Di akhir penelitian, tim meminta masukan dan menemukan bahwa gamer (yang direkrut dari Reddit) memberi tahu mereka sejumlah alasan mengapa mereka melakukan smurf, mulai dari ingin bermain bersama teman dengan tingkat keahlian berbeda, hingga ingin menghancurkan sekelompok orang dari noob.
"Ada juga efek self-other yang nyata. Dibandingkan dengan diri mereka sendiri, para peserta berpikir bahwa gamer lain lebih cenderung menjadi racun, kecil kemungkinannya untuk terus bermain, dan kecil kemungkinannya untuk menikmati permainan tersebut," lanjutnya.
Tim melakukan studi kedua, meminta para pemain untuk mengevaluasi berbagai alasan melakukan smurfing, setelah diberitahu bahwa alasan tersebut adalah alasan sebenarnya yang diberikan oleh smurf yang telah memenangkan permainan yang mereka ikuti.
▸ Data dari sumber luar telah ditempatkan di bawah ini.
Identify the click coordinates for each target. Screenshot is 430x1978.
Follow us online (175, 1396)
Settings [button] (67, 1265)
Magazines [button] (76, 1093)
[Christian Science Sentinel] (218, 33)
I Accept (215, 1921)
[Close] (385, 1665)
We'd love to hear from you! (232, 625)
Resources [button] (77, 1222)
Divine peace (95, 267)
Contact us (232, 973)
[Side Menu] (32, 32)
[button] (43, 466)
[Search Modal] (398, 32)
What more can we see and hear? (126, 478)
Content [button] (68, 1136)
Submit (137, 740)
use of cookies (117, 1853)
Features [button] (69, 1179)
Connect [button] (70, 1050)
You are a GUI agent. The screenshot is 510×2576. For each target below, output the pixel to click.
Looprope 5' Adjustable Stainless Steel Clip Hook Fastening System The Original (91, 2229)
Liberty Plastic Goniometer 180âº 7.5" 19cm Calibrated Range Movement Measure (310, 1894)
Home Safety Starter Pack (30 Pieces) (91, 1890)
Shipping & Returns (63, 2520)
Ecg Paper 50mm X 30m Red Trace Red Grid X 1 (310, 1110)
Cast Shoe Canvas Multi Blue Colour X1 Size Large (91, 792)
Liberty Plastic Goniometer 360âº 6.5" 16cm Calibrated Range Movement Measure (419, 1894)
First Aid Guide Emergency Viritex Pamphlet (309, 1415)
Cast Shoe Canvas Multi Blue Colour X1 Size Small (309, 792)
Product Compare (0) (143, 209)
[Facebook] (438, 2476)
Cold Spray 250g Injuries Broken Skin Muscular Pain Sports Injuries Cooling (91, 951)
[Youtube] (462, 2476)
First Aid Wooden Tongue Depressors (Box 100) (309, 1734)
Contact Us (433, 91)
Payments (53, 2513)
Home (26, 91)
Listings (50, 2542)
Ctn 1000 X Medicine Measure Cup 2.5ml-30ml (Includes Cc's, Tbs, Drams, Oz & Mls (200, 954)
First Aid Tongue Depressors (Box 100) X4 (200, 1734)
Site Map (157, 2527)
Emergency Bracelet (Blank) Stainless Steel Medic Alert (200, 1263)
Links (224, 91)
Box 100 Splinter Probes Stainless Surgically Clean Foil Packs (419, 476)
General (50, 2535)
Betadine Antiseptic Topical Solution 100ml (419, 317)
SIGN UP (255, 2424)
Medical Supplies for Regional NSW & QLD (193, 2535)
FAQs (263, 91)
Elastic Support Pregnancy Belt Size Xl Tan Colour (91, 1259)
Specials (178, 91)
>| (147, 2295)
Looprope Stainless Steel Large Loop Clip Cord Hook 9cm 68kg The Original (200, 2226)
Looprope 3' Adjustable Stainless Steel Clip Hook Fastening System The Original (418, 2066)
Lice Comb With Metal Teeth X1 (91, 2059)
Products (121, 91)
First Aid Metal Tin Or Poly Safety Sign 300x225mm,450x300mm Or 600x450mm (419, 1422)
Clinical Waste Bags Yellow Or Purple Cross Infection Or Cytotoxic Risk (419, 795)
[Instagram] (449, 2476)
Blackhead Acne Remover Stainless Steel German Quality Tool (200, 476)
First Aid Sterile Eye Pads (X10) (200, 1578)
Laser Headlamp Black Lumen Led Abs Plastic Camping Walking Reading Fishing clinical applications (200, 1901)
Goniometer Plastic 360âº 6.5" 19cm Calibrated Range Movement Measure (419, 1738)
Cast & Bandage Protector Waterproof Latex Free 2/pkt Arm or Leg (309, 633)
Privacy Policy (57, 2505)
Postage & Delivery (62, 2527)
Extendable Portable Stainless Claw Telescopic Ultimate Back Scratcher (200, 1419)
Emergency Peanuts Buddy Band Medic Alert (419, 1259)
Mereka juga ditanyai tingkat hukuman apa yang harus diberikan kepada mereka smurf itu.
Tim tersebut mengharapkan orang-orang untuk menggunakan perspektif yang termotivasi dan menyalahkan, atau secara umum berpikir bahwa smurfing itu salah, apa pun alasannya.
“Perspektif ini mengatakan jika ada sesuatu yang salah, tidak masalah alasan Anda melakukannya, itu selalu salah,” jelas penulis utama Charles Monge dalam siaran persnya.
Namun, tim menemukan bahwa gamer mengevaluasi apakah smurfing itu salah secara individu, menilai beberapa jenis smurfing lebih patut disalahkan dibandingkan yang lain dan menginginkan hukuman yang lebih keras bagi smurf dengan alasan yang kurang dapat dibenarkan untuk melakukan smurfing (misalnya ingin menghancurkan pemain yang kurang terampil).
Studi ketiga menemukan bahwa non-gamer memiliki perspektif peraturan sosial yang kurang lebih sama, yaitu melihat perbedaan dalam perilaku smurfing. Meskipun menarik mengingat toksisitas yang sering dikaitkan dengan game, tim berharap temuan ini dapat diterapkan di tempat lain.
“Game mungkin menawarkan alat yang sangat ampuh untuk menguji hal-hal yang bukan tentang game. Cara kita menyalahkan orang lain dalam konteks online memungkinkan kita memahami bagaimana orang menyalahkan secara lebih luas,” tambah Monge.